I had 10 minutes tonight of just me, my car, and a keyboard, to test out methods I’ve researched for gaining a shell on the car. Below are the steps I followed to gain a root shell to the system, this will work for any Mazda with a JCI infotainment system and un-patched firmware.

-Got in car

-Started car

-Waited for infotainment system to finish booting

-Pressed/held ‘Music+Favorites+Mute’ for about 10sec

-Debug menu popped up

-Pressed/held ‘DEL’ for about 20sec until I saw “JCI Test Mode Active” output

-Entered ‘11’, pressed ‘ENTER’

-Entered JCI Test Mode Scripts page

-Pressed ‘Next’ to see Terminal button option

-Pressed ‘Terminal’ button option

-Was greeted to a pleasant ash shell!

-Plugged keyboard into top USB port (bottom will probably work as well)

-Ran ‘whoami’

-Output: ‘root’

YES!! ROOT SHELL!!

I poked around the file system.

-Ran ‘which vi’

-‘vi’ is installed.

-Ran ‘ls /etc/ssh’

-‘/etc/ssh/sshd_config’ is present.

-Tried to ‘cat /etc/ssh/sshd_config’ but couldn’t enter “_” character via keyboard

-Tried to ‘cat /etc/ssh/sshd’ but couldn’t enter “” either

-This could be the keyboard or it could be the shell.

-I poked around the filesystem a little more.

-Noted that there are more binaries located under ‘/jci/bin’.

-At this point my 10 minute window was up so I exited the shell by entering exit.

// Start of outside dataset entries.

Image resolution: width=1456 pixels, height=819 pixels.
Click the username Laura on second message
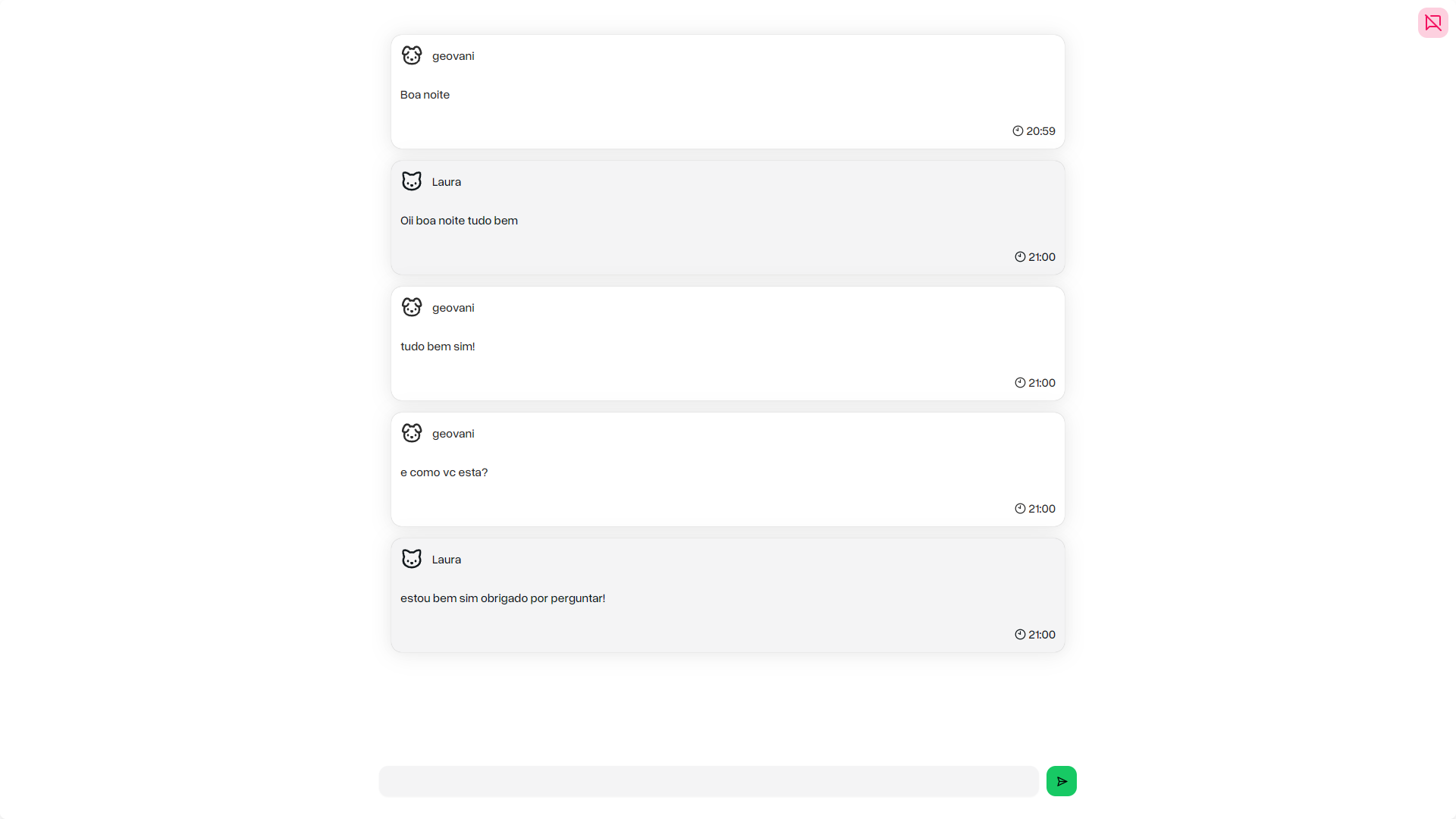(x=447, y=182)
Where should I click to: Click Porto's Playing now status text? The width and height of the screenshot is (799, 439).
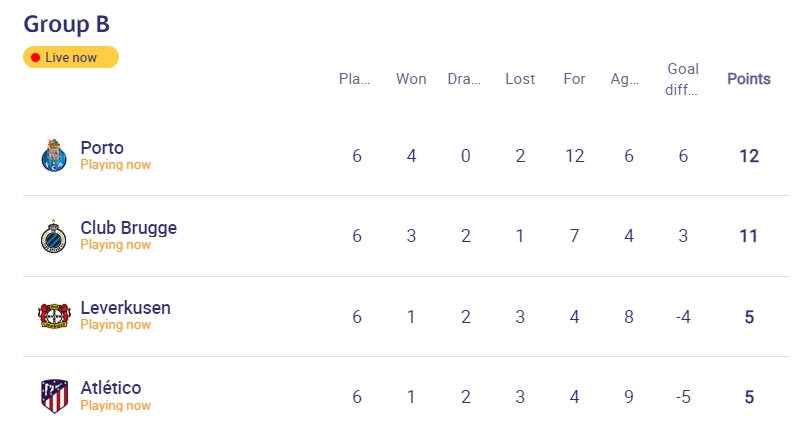[116, 164]
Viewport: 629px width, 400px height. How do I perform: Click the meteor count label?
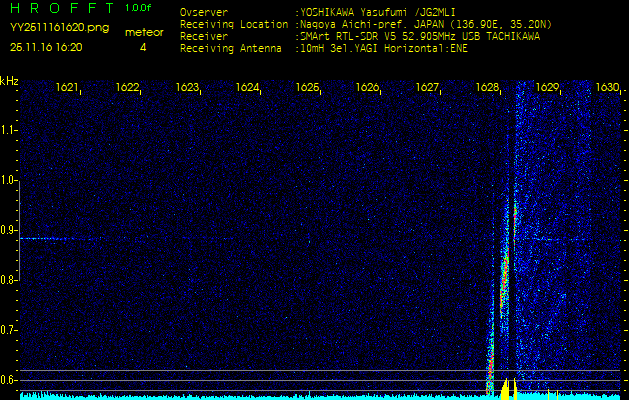(x=142, y=32)
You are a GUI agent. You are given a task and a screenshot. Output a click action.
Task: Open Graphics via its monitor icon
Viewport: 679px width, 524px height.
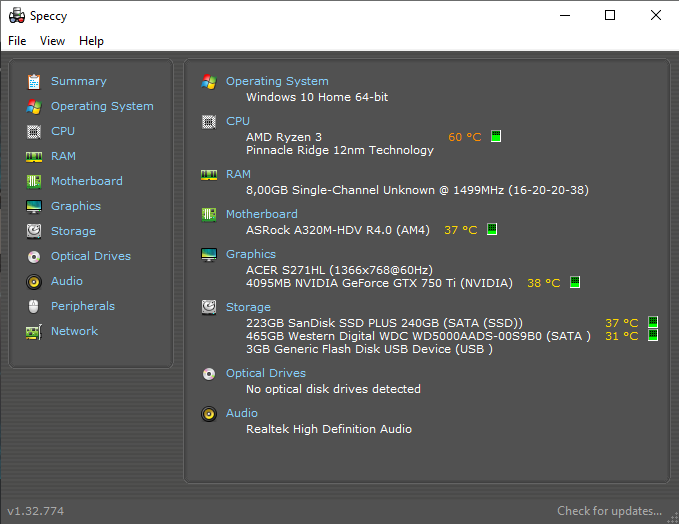click(34, 206)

-Backed out of all the menu options via exit buttons, and didn’t even have to restart the car to return to normal function.
Drove home.

Next Steps:

-Tweak and install MZD-AIO scripts.

-Find out if nc is installed, for future use.

-Find out if cron is installed, for future use.

-Start exploring the wifi possibilities.

-If wifi can bridge to home wifi, then investigate installation of routersploit.